Ciò è avvenuto nel silenzio quasi generale, come se questi temi non ci riguardassero da vicino, come se la libertà della rete non fosse una priorità assoluta, specie in un mondo sempre più globale e connesso, nel quale davvero un battito d’ali di una farfalla in Brasile può provocare un tornado in Texas. Ora, al netto dell’affascinante intuizione del matematico americano Edward Lorenz, pioniere della Teoria del caos, ci indigna assistere all’acquiescenza di numerose forze politiche, anche in ambito internazionale, di fronte a derive autoritarie delle quali, evidentemente, non si percepisce fino in fondo la pericolosità.

Bene ha fatto, a tal proposito, l’europarlamentare Debora Serracchiani a chiedere al ministro degli Esteri europeo, Catherine Ashton, di far sentire con vigore tutto il disappunto dell’Unione Europea nei confronti di un simile sopruso, ma abbiamo dei seri dubbi che il suo auspicio, che è ovviamente anche il nostro, avrà un seguito in un’Europa così tecnocratica e attenta solo ai vincoli di bilancio.
Questa è una delle circostanze nelle quali si avverte maggiormente l’assenza di un’unione politica, di una vera comunione d’intenti, di un’entità sovranazionale in grado di far sentire con autorevolezza la propria voce all’indirizzo di paesi che stanno compiendo un autentico scempio delle regole democratiche.

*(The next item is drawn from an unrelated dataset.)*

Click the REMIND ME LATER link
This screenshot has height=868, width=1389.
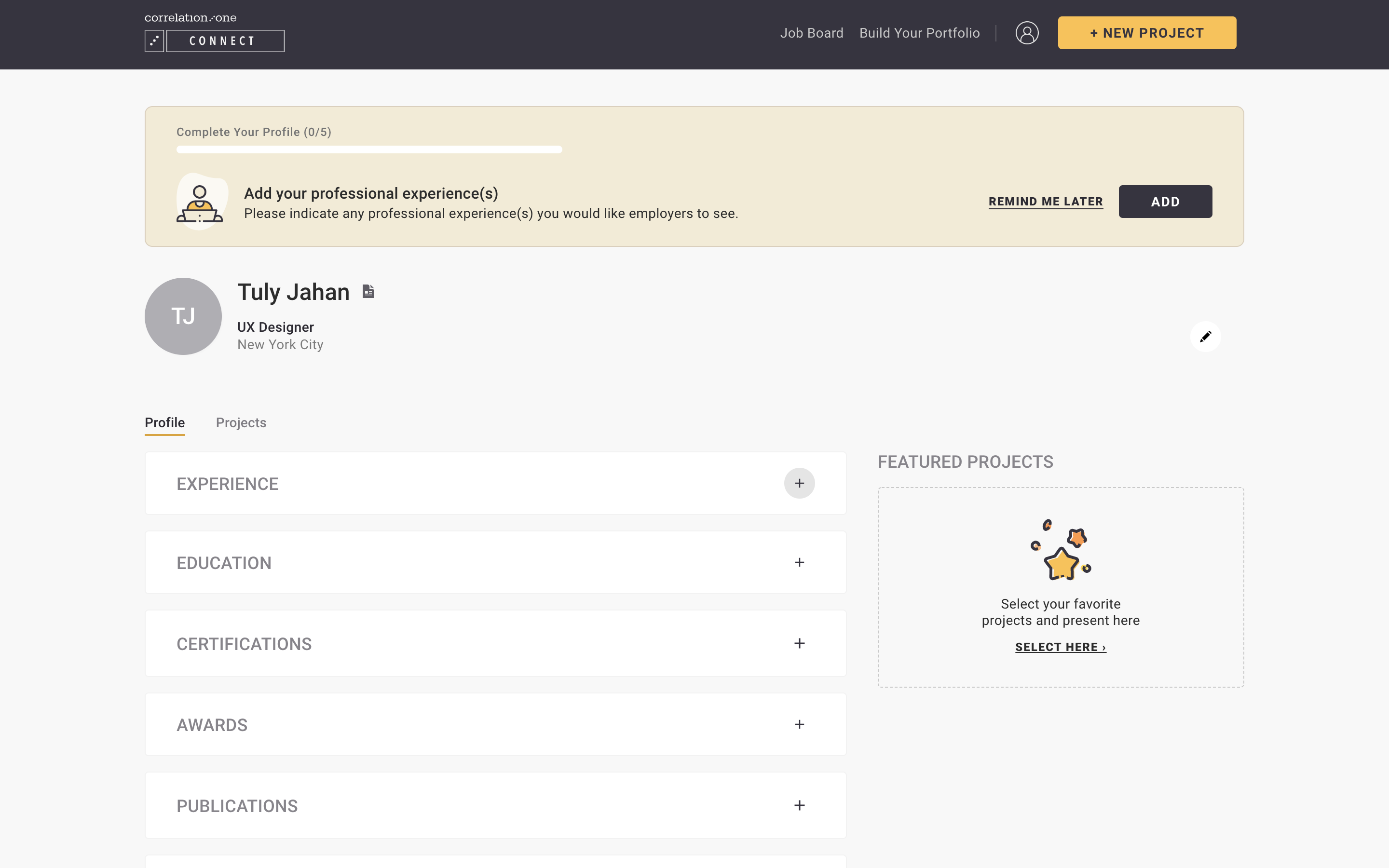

Non è la prima volta che accade, anzi. Basti pensare a quel che sta avvenendo in Ungheria, dove l’estrema destra sta facendo strame di tutti i diritti, a cominciare da quello all’informazione e ad una libera stampa. Basti pensare agli imbarazzanti silenzi che hanno avvolto per anni l’anomalia berlusconiana, considerata tale solo quando la sua permanenza al potere rischiava di far saltare l’intera Eurozona, aprendo così scenari apocalittici. Basti pensare a quanto poco spazio venga dedicato a questi temi dalle trasmissioni televisive e da quasi tutti i giornali. Basti pensare a tutte le volte che il conflitto d’interessi (di Berlusconi e non solo) è stato derubricato a questione secondaria perché prima vengono il lavoro, le pensioni e tutto il resto, senza accorgersi che un diritto non esclude gli altri e che non ha senso stilare classifiche di priorità perché i diritti vanno sostenuti, rivendicati e difesi tutti insieme, sempre, altrimenti è fin troppo semplice calpestarli e cancellarli uno dopo l’altro.

Come sempre, Articolo 21 ci sarà. E non saremo soli, come non eravamo soli lo scorso 11 gennaio sotto l’ambasciata ungherese, durante il sit-in di protesta organizzato dall’FNSI contro i gravi attacchi sferrati dal governo di Viktor Orbán al pluralismo delle opinioni e all’indipendenza dei giornalisti magiari; come non lo siamo stati nel corso della lunga battaglia contro l’ACTA, recentemente vinta grazie alla bocciatura della norma liberticida ad opera del Parlamento europeo; come non ci siamo mai sentiti soli nel decennio di lotta contro tutto ciò che il berlusconismo rappresenta, a cominciare dalla Legge Gasparri e dalle vicende cui abbiamo assistito in questi giorni nel servizio pubblico (anche e soprattutto a causa della Legge Gasparri).

Saremo al fianco di tutti i giornalisti, gli intellettuali, i blogger e i semplici cittadini russi che vogliono continuare ad esprimere liberamente le proprie idee. Ci saremo perché siamo convinti che ogni idea, comprese quelle che respingiamo con sdegno, debbano comunque avere spazio. Ci saremo, infine, per tener viva la memoria di Anna Politkovskaja e per denunciare con la dovuta fermezza il degrado morale di quest’epoca nella quale sembra che gli unici argomenti degni di attenzione siano lo spread e l’affidabilità economica dei singoli stati. Non è così, non deve essere così perché altrimenti il sogno di un’Europa unita e coesa, capace di opporsi alla barbarie e ai soprusi, rimarrà, per l’appunto, soltanto un sogno.